━━ The input
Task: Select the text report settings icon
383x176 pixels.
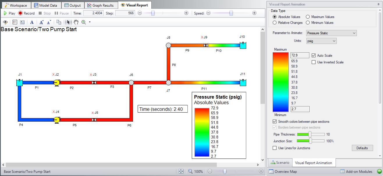Action: click(x=22, y=22)
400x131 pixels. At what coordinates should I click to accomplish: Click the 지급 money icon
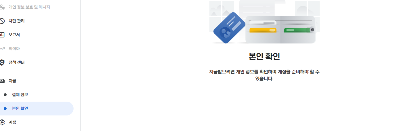tap(2, 81)
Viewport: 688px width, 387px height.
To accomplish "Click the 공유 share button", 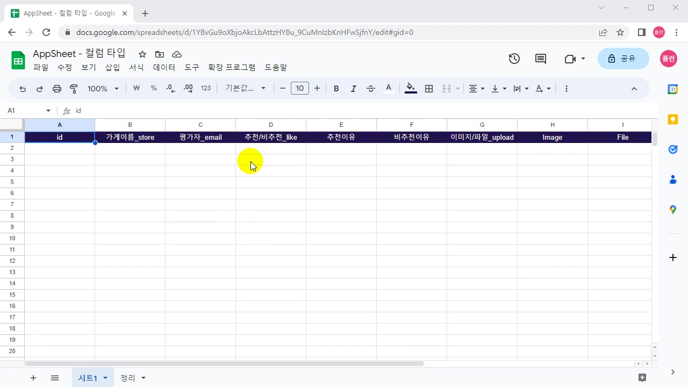I will (x=624, y=59).
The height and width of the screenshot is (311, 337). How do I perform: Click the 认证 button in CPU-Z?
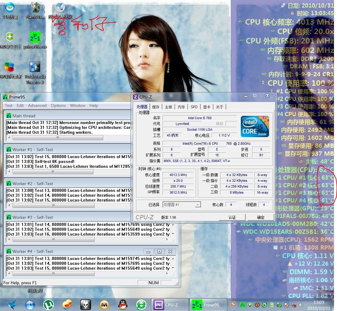click(232, 217)
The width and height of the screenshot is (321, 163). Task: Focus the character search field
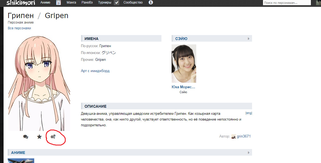click(x=286, y=3)
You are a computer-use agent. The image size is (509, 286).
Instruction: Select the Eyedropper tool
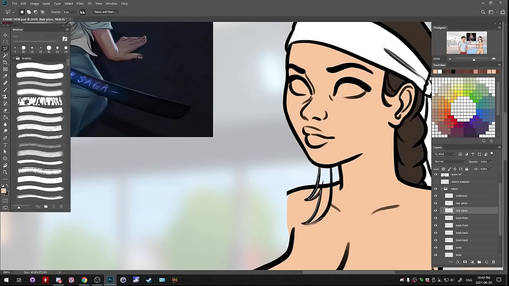pyautogui.click(x=5, y=76)
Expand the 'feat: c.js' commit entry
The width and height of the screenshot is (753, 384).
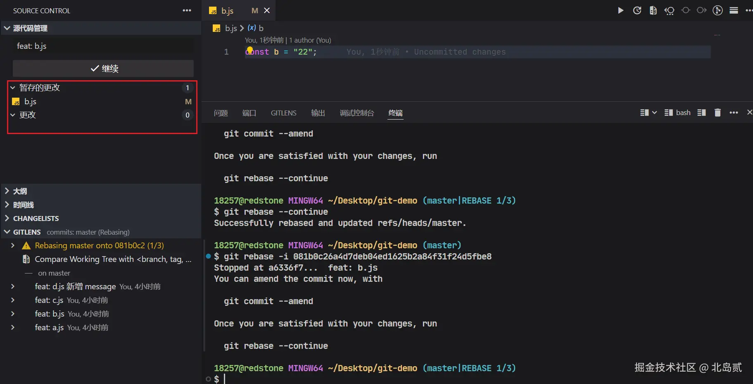[13, 300]
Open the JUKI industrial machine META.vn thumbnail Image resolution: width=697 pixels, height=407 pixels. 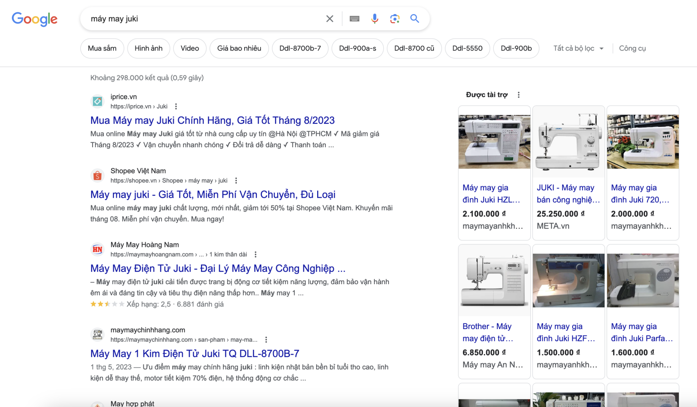click(x=568, y=142)
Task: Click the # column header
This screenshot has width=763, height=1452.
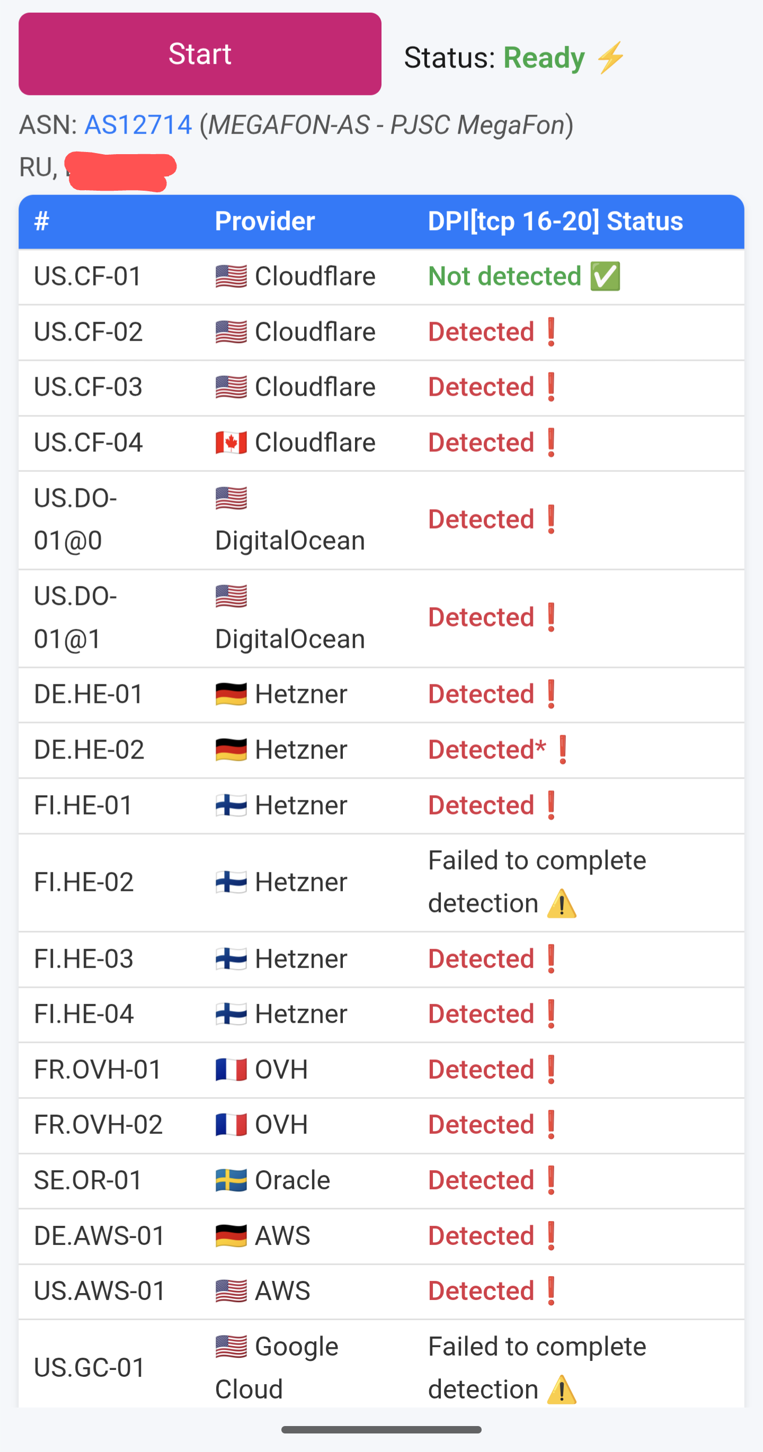Action: tap(42, 221)

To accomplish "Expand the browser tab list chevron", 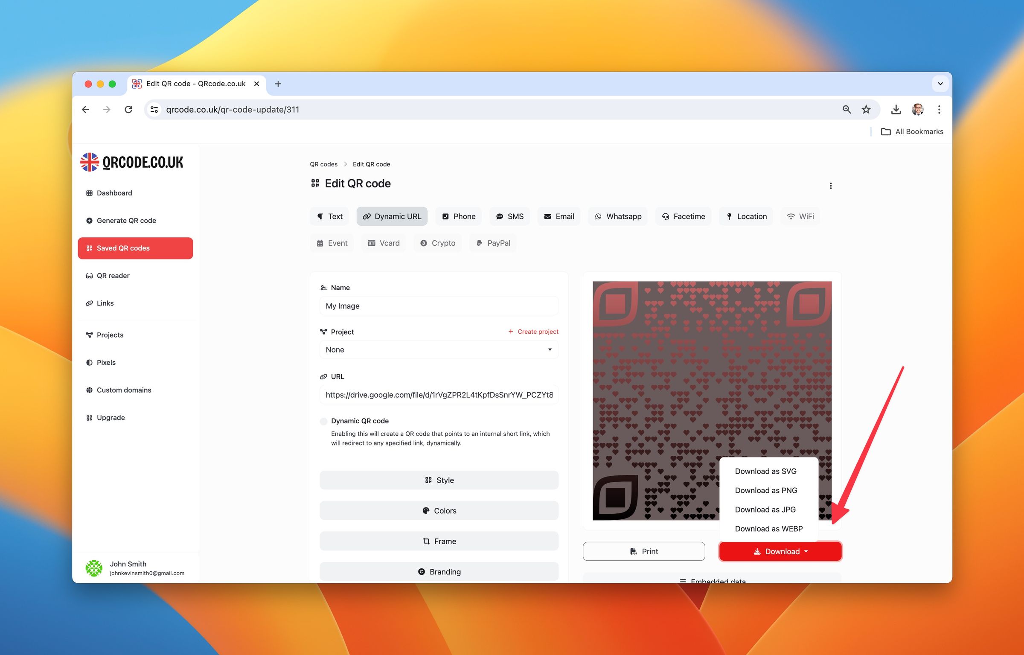I will (940, 84).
━━━━
### What you are asked to do
Could you write out the material again, beginning at the line that has "The width and height of the screenshot is (321, 163)." and stopping after the line that has "pyautogui.click(x=5, y=76)", with "Eyedropper" swapped for "Brush" and everything else unchanged? Leave the pictures out.

### Result
The width and height of the screenshot is (321, 163). Task: Focus the character search field
click(x=286, y=3)
You are a computer-use agent. The image size is (509, 286).
Instruction: Select the Brush tool
pyautogui.click(x=5, y=76)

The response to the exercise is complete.